RBZ trains stakeholders on Collateral Registry System
MASVINGO – The Reserve Bank of Zimbabwe (RBZ) recently conducted a Collateral Registry System training workshop with microfinance and banking institutions to capacitate them on the use of the automated system.
A collateral registry is a publicly available database of interests in or ownership of movable assets allowing borrowers to prove their credit worthiness and potential lenders to access their ranking priority in potential claims against particular collateral.
The workshop which was held at Flamboyant, a Regency Group hotel last week on Monday was also meant to equip law firms, Micro, Small and Medium Enterprises and individuals with information on the operations and benefits of the system.
The registry was launched through Statutory Instrument 190 of 2022 in line with the Movable Property Security Interest Act (Chapter 14:35).
Speaking at the training program, RBZ Deputy Director, Bank Supervision Division, Ruzayi Chiviri commended the new system which he said carries notable benefits for borrowers and lenders.
The movable assets include livestock, household goods, crops, business stock as well as farm equipment.
“The system enables borrowers to leverage their movable assets to obtain credit. The general public can also access the registry to check if an asset they are about to purchase has not been pledged as collateral for a loan that is being serviced.
“The system makes it easier to get a loan especially for special groups such as Micro, Small and Medium Enterprises and individuals who may not have access to immovable assets such as land and houses typically required by lenders,” said Chiviri
Chiviri said the use of another person’s assets as collateral for a loan is possible when there is a written and signed consent document of the agreement between the owner of the asset and the borrower.
He added that pooling of assets by multiple individuals is possible so as to obtain a higher-value loan. Again these assets can either be individually owned by each participating party or co-owned by multiple parties.

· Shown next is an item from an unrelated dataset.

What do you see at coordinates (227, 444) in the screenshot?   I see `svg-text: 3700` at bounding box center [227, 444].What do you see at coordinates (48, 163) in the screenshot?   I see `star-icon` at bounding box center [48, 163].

RBZ Principal Bank Examiner, Vimbai Muchedzi in her presentation stated that assets pledged as collateral against a loan accessed can be registered in the Collateral Registry System.

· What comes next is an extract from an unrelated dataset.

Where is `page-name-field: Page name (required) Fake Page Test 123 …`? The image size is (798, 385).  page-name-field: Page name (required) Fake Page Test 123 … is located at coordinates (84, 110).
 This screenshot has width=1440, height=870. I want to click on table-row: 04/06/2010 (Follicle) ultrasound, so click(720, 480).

“This will be the duty of the lending institution or law firms who may be acting on behalf of secured creditors. Terms of loans will be dictated by the lending institution which can be banking institutions, deposit-taking microfinance institutions, credit-only microfinance institutions, savings, and credit cooperative societies and other secured creditors. The RBZ will only be managing technical aspects of the Collateral Registry system,” said Muchedzi.
Chihambakwe Law Firm lawyer, Knowledge Mabvure felt that the system may rob them of their work as everyone can perform the process through the website without requiring their services.

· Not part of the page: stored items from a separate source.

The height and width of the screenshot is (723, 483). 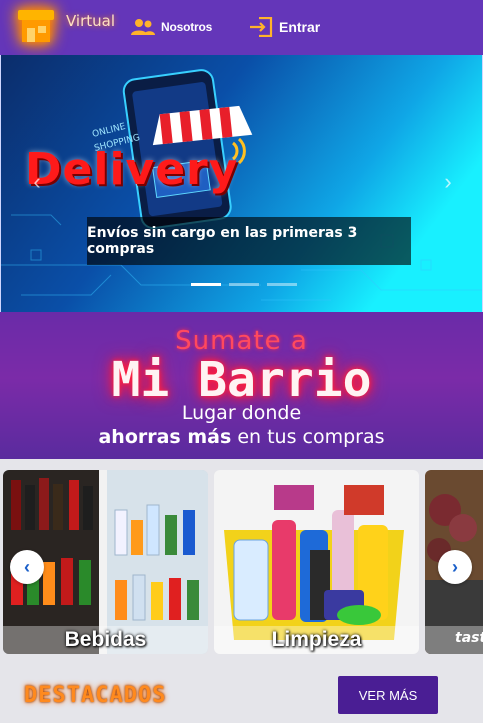 I want to click on nav-link-nosotros: Nosotros, so click(x=172, y=27).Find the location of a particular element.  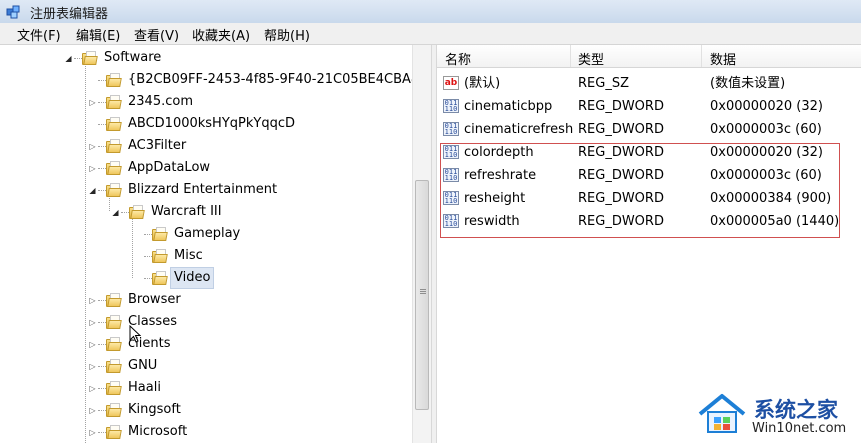

tree-vertical-scrollbar is located at coordinates (422, 244).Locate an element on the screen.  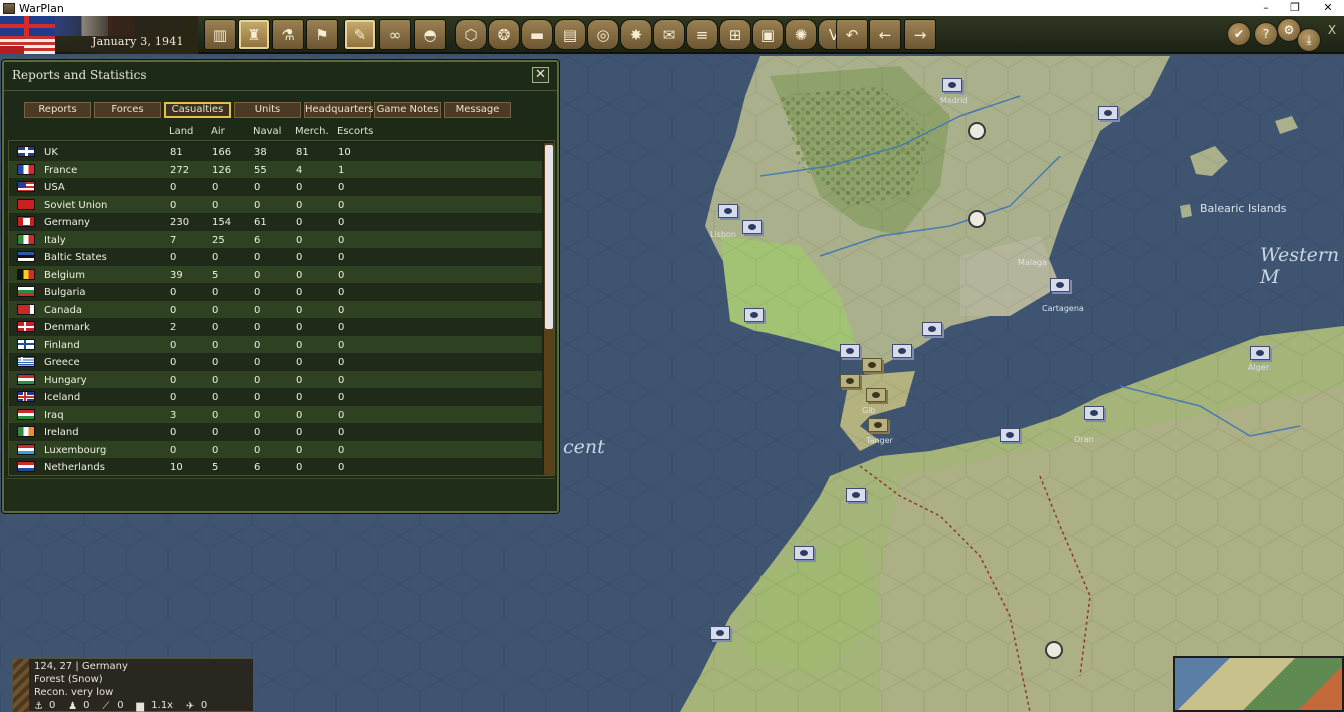
cell-land: 2 is located at coordinates (174, 328).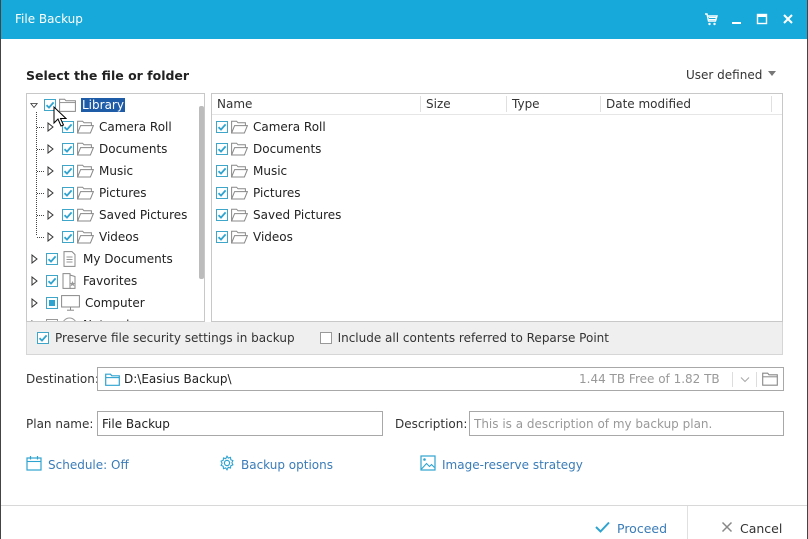  What do you see at coordinates (70, 259) in the screenshot?
I see `document-icon` at bounding box center [70, 259].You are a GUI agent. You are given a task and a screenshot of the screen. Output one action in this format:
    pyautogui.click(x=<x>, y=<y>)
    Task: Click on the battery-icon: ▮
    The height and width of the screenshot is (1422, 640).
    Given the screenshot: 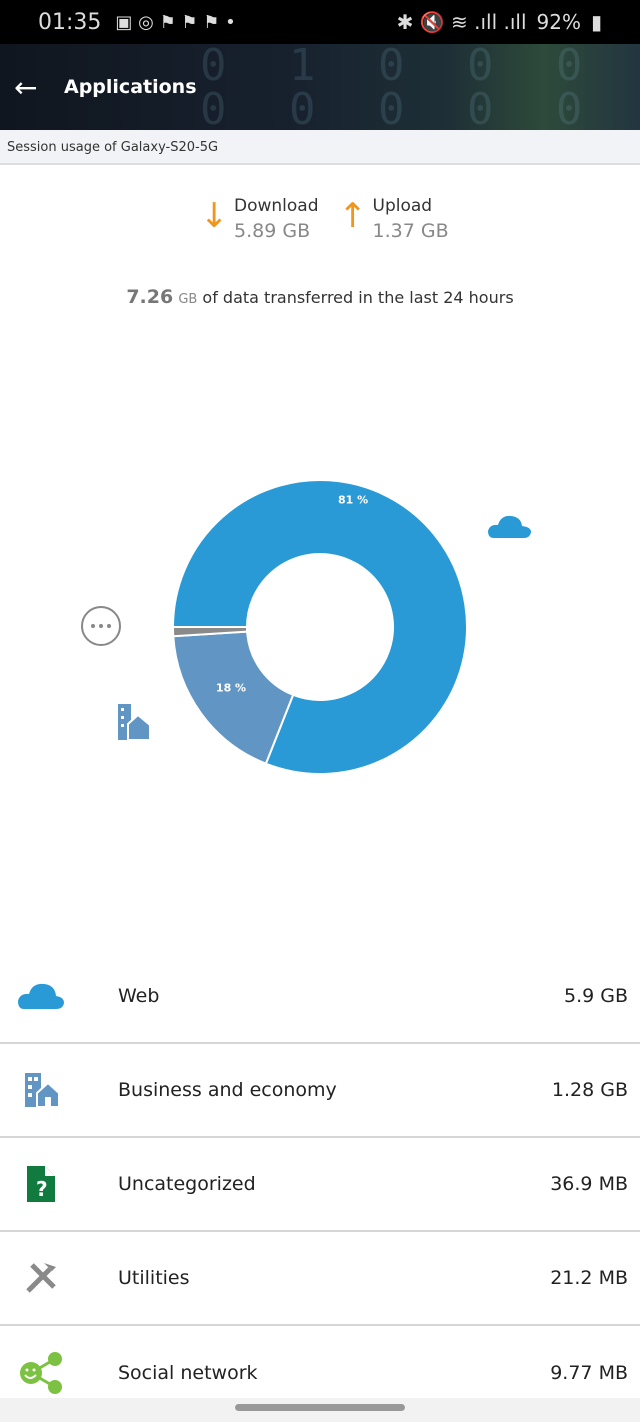 What is the action you would take?
    pyautogui.click(x=596, y=22)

“Our future is under threat; this is notarial work which is regulated by the Deeds Registry Act. A lawyer who is a notary public is authorized to draft notarial bonds. Financial institutions are empowered in terms of the Movable-Properties Security Interest Act (Chapter 14.35) to register the same on the online platform through the Reserve Bank collateral registry system from the comfort of their offices without any qualifications required. There is no more need for banking institutions to approach law firms for registration of notarial bonds. As law firms we are challenged to be innovative and fit into the system,” said Mabvure.
Transparent collateral registries allow lenders to check if collateral being offered as security for a loan has already been pledged to another lender. Modern collateral registries are often computerized, improving the timeliness, accuracy, and accessibility of collateral information to avoid disputes over rights to property.
This also entails notarial bond, note of hand, charge, secured debenture, pledge, trust receipts, financial lease and any other transaction that secures payment or performance obligation.